▶ **TASK GOAL**
Stopping at the line that holds "449x391 pixels.", repeat the lines below exactly, starting from the very first and including that final line.

▶ **RECORDS SHOWN**
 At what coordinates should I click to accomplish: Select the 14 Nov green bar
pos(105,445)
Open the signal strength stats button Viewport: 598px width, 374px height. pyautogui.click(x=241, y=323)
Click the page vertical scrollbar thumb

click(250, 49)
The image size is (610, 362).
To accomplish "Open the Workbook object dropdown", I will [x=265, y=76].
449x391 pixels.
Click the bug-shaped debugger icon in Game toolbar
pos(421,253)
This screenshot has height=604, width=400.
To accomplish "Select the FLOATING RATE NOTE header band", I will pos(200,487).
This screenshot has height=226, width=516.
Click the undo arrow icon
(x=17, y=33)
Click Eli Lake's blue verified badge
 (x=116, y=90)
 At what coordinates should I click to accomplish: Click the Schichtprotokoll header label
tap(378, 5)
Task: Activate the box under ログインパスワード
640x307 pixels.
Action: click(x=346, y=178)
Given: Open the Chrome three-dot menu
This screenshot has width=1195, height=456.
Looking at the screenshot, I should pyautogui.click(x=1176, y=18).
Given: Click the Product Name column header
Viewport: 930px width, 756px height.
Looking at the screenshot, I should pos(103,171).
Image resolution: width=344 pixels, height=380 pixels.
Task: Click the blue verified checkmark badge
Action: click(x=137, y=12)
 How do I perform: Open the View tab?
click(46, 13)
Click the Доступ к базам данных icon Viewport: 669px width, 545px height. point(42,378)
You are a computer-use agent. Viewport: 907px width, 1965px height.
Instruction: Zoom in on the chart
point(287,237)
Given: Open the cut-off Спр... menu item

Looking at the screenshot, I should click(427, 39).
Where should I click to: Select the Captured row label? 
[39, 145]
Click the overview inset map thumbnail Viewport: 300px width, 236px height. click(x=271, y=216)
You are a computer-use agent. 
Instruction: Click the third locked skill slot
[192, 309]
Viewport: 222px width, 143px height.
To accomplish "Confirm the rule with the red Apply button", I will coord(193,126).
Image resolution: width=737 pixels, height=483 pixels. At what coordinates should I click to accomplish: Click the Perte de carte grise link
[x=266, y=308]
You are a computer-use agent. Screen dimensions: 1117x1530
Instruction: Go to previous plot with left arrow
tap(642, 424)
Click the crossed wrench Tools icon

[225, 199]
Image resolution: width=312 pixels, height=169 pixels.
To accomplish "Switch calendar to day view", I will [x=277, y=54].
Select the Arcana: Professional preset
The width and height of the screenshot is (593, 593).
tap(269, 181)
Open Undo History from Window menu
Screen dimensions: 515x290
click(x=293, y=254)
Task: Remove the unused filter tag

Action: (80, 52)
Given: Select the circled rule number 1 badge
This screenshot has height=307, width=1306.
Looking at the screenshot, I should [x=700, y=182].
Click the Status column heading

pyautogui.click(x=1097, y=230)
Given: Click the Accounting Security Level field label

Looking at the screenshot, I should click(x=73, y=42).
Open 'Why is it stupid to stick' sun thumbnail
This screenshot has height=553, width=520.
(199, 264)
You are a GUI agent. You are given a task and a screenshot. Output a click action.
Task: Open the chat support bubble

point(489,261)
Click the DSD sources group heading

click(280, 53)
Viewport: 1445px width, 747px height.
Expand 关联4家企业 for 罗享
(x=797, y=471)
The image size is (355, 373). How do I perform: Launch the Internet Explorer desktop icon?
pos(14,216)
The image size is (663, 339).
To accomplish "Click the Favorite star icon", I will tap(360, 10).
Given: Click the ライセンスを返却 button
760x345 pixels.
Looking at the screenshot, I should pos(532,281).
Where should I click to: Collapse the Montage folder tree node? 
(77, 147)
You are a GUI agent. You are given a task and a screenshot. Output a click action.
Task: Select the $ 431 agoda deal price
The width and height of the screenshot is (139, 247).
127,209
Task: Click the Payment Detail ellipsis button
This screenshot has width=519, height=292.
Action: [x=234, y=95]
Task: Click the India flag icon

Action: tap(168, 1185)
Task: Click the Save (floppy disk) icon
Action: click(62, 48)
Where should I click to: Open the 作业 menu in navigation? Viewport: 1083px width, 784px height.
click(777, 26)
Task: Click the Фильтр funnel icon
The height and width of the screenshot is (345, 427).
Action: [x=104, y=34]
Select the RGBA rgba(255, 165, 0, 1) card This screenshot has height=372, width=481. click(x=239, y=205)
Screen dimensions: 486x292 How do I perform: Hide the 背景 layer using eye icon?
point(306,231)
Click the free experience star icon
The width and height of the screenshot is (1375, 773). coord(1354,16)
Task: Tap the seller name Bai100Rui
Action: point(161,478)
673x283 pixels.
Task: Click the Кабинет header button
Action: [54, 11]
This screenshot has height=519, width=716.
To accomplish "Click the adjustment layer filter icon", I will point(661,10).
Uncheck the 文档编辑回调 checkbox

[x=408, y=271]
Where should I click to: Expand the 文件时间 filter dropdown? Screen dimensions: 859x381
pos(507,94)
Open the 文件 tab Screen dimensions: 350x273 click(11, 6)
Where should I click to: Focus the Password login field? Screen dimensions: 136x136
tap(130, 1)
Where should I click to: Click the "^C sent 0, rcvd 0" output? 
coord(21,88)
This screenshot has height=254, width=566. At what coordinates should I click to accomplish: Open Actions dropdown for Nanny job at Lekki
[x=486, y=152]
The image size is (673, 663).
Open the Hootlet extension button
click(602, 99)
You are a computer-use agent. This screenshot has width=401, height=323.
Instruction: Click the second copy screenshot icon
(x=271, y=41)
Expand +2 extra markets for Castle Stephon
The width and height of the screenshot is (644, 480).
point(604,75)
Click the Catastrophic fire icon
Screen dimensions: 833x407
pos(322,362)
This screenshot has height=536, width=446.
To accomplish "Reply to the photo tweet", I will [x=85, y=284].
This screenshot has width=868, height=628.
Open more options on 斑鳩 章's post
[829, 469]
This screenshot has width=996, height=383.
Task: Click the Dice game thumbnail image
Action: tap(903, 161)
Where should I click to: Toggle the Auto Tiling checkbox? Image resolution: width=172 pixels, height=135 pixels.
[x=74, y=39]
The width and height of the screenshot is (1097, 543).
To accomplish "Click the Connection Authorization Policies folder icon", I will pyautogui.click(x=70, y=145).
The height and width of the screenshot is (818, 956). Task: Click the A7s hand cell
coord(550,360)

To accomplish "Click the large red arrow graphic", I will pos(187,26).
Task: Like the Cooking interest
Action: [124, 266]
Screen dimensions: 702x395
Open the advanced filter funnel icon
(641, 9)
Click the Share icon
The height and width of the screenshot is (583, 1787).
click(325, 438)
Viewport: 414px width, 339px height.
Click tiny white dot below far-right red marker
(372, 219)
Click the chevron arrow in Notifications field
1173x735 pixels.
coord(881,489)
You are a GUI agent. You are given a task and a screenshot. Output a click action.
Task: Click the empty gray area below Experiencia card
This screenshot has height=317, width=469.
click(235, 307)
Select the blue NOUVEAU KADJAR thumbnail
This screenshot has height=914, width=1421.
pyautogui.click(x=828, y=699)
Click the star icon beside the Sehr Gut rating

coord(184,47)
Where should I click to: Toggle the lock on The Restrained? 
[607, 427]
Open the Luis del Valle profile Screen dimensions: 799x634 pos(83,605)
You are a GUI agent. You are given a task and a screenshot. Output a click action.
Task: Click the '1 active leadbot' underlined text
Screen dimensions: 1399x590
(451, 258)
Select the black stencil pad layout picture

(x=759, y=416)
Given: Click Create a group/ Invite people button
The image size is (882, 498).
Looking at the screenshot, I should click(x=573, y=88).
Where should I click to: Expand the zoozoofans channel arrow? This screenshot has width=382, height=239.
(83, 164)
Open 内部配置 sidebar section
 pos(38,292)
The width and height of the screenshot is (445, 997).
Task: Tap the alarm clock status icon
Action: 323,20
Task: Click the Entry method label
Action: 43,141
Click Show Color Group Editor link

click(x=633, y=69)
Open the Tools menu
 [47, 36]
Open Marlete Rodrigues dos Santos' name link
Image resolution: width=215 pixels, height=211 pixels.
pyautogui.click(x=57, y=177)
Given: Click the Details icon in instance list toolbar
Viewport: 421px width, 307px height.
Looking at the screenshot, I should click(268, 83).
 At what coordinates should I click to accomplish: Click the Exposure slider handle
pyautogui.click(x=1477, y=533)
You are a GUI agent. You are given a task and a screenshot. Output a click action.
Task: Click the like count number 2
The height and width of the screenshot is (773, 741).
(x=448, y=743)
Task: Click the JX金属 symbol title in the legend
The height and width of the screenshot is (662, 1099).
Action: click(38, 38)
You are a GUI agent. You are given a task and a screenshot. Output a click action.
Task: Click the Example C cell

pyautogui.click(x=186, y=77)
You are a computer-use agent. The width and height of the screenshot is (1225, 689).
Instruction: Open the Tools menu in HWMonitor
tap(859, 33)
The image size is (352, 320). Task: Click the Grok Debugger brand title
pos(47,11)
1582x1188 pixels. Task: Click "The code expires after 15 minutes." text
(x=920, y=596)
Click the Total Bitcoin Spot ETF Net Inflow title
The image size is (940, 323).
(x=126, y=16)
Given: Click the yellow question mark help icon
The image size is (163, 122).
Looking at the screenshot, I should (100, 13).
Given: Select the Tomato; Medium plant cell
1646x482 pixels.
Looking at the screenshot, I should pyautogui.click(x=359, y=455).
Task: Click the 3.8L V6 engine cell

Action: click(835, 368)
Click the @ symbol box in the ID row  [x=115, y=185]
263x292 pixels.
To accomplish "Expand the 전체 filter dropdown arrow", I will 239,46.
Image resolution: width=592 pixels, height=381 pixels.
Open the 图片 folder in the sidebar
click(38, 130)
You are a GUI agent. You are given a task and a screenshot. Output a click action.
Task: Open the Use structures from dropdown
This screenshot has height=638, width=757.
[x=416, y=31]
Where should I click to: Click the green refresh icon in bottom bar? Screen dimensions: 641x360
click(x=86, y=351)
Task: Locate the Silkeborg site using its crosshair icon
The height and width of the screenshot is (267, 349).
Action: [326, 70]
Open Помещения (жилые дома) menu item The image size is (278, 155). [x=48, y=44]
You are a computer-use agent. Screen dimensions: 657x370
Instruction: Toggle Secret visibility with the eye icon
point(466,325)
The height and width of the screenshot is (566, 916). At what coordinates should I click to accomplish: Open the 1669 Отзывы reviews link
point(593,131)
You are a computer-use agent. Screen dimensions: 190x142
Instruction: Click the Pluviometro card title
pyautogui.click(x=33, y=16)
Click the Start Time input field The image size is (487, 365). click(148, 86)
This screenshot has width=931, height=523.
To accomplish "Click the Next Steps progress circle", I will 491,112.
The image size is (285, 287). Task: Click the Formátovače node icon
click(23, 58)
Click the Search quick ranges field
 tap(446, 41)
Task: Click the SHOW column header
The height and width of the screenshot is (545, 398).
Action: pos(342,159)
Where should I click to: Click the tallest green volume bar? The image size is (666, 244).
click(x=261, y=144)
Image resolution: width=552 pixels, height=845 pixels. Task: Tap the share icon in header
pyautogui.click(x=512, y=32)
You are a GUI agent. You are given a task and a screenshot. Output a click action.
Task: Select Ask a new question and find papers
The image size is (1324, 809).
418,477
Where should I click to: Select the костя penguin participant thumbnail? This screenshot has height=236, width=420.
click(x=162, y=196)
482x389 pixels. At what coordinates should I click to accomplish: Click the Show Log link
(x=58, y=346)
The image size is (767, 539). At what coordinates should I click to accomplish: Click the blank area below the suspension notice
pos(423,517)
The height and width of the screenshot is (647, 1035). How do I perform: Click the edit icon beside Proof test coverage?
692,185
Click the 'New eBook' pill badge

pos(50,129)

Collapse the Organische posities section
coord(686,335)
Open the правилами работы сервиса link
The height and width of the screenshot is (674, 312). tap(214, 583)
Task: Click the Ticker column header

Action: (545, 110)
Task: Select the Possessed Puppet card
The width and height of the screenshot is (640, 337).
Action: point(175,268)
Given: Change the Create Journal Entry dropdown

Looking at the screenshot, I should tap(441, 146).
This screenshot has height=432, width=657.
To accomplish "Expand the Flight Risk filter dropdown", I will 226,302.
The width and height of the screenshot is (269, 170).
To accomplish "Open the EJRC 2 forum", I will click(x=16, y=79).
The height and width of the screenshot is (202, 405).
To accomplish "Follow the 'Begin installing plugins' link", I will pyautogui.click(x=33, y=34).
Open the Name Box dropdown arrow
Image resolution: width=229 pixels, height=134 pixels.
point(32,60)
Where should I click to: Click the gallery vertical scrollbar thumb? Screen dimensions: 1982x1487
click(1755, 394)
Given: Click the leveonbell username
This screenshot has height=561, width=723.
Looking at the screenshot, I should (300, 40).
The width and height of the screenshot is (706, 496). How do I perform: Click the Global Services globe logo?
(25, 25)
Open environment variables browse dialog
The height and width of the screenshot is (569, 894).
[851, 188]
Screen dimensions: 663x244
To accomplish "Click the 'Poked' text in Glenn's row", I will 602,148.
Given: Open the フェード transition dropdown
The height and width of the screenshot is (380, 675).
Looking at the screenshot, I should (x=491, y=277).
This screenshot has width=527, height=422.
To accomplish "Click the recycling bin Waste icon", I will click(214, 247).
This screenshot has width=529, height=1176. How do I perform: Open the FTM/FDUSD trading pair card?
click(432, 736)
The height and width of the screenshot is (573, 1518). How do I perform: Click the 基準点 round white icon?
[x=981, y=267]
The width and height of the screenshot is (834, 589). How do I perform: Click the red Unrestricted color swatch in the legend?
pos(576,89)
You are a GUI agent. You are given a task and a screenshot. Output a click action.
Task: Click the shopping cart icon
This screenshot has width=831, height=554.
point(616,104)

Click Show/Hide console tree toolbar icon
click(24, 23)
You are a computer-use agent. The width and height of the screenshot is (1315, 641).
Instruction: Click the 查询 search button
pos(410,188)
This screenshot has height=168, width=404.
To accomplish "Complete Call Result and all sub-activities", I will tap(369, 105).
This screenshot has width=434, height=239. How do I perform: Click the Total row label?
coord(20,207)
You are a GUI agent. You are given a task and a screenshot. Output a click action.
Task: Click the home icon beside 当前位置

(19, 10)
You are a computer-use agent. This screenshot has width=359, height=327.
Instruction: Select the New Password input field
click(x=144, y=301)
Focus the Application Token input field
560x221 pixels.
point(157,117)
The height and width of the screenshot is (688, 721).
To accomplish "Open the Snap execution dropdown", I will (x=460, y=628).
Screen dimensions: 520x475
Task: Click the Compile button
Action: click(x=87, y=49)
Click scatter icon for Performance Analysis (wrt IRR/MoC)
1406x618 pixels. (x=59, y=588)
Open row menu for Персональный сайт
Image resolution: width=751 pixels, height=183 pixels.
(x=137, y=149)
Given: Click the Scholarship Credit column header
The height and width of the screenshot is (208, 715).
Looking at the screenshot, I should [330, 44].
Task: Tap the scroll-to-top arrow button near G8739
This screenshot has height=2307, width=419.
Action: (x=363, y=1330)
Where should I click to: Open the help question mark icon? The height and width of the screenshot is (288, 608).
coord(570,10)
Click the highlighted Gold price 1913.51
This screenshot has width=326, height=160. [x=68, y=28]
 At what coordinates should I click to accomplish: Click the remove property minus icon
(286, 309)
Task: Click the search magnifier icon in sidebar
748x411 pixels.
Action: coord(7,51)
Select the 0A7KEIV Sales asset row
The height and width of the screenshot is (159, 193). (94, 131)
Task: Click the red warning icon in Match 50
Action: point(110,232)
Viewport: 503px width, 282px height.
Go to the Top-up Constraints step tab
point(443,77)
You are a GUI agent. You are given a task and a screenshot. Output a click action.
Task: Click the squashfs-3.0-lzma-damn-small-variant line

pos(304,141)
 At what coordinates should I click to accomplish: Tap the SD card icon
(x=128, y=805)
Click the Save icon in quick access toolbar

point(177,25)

▶ **ANSWER BOX**
 At what coordinates should I click to accomplish: Select the 14 Nov green bar
pos(105,445)
Open the signal strength stats button Viewport: 598px width, 374px height. pyautogui.click(x=241, y=323)
Click the page vertical scrollbar thumb

click(250, 49)
The image size is (610, 362).
To accomplish "Open the Workbook object dropdown", I will [x=265, y=76].
449x391 pixels.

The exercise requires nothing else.